Selain itu, peraturan dan kebijakan perundangan yang menekankan adanya wakil pemerintah pusat hanya berada di salah satu tingkat dan jenjang pemerintahan perlu disempurnakan. Demikian pula titik berat pelaksanaan otonomi yang diletakkan di salah satu tingkat atau jenjang pemerintah di kabupaten atau provinsi perlu dihapus, karena di negara kesatuan itu pelaksanaan kewenangan pemerintah membentang pada seluruh wilayah dan daerah dari pusat sampai ke daerah. Titik beratnya berada di pemerintah nasional atau pusat, sedangkan kewenangan di pemerintah daerah dilakukan melalui asas desentralisasi.
Adapun titelatur atau sebutan untuk kepala daerah bisa disarankan seperti yang dipergunakan oleh UU No 5 Tahun 1974, misalnya gubernur kepala daerah, bupati/wali kota kepala daerah. Sebutan gubernur, bupati, dan wali kota sebagai jabatan yang mewakili kepentingan pemerintah nasional atau pusat, dan sebutan kepala daerah mewakili kepentingan orang atau pemerintah daerah masing-masing.
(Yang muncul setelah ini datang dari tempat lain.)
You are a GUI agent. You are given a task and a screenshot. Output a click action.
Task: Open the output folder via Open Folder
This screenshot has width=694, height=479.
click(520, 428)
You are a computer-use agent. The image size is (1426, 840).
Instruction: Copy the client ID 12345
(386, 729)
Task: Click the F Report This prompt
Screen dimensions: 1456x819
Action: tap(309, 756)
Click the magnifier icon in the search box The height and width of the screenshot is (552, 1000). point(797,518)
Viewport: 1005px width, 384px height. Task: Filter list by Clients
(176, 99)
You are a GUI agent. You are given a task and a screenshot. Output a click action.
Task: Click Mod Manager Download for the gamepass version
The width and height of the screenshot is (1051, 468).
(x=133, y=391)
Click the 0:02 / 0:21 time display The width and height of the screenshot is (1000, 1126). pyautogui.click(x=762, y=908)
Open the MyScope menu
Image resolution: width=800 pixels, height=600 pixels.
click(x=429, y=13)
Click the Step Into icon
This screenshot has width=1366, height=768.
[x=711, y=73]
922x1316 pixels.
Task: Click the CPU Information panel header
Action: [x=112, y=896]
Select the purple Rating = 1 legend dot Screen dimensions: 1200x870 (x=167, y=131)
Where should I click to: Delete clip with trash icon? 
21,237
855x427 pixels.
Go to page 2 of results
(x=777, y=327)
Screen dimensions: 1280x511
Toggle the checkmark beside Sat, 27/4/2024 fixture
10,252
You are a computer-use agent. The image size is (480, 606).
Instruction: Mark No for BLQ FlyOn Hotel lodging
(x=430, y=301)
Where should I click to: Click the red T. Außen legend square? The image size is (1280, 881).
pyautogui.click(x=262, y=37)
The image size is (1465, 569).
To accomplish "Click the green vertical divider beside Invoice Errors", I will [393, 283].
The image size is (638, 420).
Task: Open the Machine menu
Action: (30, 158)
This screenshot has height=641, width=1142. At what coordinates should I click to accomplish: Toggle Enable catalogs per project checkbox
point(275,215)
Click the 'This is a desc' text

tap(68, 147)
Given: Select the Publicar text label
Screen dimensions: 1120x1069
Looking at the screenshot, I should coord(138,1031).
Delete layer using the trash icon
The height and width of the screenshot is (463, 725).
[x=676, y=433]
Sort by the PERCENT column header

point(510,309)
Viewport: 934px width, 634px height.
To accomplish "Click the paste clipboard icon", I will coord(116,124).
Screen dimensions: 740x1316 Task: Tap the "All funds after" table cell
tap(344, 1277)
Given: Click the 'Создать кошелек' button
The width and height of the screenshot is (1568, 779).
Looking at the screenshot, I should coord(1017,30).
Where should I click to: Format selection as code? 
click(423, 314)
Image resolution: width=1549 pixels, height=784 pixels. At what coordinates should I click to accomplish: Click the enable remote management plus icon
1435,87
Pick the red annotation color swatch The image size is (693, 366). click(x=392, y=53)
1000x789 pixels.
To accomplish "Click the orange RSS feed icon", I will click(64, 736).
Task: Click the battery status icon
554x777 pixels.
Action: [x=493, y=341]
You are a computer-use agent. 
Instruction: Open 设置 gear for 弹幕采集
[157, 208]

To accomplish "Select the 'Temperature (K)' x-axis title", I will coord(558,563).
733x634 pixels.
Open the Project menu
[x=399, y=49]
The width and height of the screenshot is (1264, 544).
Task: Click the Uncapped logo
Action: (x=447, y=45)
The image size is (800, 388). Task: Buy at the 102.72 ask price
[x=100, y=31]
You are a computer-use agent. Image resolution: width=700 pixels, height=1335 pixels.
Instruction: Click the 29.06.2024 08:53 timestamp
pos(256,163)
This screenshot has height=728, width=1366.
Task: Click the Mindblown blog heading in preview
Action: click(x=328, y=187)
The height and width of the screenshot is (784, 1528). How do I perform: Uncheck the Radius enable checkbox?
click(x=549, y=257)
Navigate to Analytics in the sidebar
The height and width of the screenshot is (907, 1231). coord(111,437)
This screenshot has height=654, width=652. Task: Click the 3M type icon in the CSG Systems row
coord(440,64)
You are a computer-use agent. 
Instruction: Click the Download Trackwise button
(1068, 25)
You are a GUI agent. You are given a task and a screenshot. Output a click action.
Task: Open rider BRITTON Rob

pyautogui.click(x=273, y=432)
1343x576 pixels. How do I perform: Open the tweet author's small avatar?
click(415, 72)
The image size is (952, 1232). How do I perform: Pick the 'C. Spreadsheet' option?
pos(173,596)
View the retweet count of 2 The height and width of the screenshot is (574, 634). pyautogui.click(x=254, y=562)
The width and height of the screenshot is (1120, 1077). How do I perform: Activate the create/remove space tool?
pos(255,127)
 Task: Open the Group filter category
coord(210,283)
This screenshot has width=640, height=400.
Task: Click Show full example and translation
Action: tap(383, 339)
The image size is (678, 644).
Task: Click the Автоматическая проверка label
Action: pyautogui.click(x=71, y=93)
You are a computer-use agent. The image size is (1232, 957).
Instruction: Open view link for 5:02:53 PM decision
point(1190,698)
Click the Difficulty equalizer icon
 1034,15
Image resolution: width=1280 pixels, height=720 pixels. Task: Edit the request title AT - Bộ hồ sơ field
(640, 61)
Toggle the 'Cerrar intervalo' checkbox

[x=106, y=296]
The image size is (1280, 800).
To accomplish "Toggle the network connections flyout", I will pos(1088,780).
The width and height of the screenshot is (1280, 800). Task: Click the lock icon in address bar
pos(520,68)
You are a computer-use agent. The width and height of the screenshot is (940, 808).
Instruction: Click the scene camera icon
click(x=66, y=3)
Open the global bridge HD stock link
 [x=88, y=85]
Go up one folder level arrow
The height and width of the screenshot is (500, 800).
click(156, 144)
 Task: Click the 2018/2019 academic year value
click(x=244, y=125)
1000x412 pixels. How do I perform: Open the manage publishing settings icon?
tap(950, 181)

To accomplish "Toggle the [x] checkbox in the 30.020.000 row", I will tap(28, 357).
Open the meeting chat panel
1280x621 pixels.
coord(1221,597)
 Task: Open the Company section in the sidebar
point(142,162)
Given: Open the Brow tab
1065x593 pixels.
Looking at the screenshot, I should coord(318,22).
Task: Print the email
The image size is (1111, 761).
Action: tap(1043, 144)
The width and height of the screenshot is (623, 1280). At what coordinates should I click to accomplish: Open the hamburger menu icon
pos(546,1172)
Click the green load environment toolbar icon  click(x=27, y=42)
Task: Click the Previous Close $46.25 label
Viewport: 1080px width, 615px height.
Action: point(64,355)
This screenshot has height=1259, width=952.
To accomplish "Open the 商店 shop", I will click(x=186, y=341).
Calon yang didukung partai politik begitu sudah dipilih oleh seluruh rakyat menjadi kepala daerah harus menanggalkan aspirasi dan kepentingan partai politiknya beralih menjadi mewujudkan kepentingan seluruh rakyat dan kewajiban negara sebagai abdi rakyat dan abdi negara dari negara kesatuan yang dicintainya.
Miftah Thoha
Guru Besar (ret) UGM dan Anggota Dewan Pakar MIPI
* Artikel ini terbit di harian Kompas edisi 8 Juni 2015 dengan judul "Kepala Daerah di NKRI".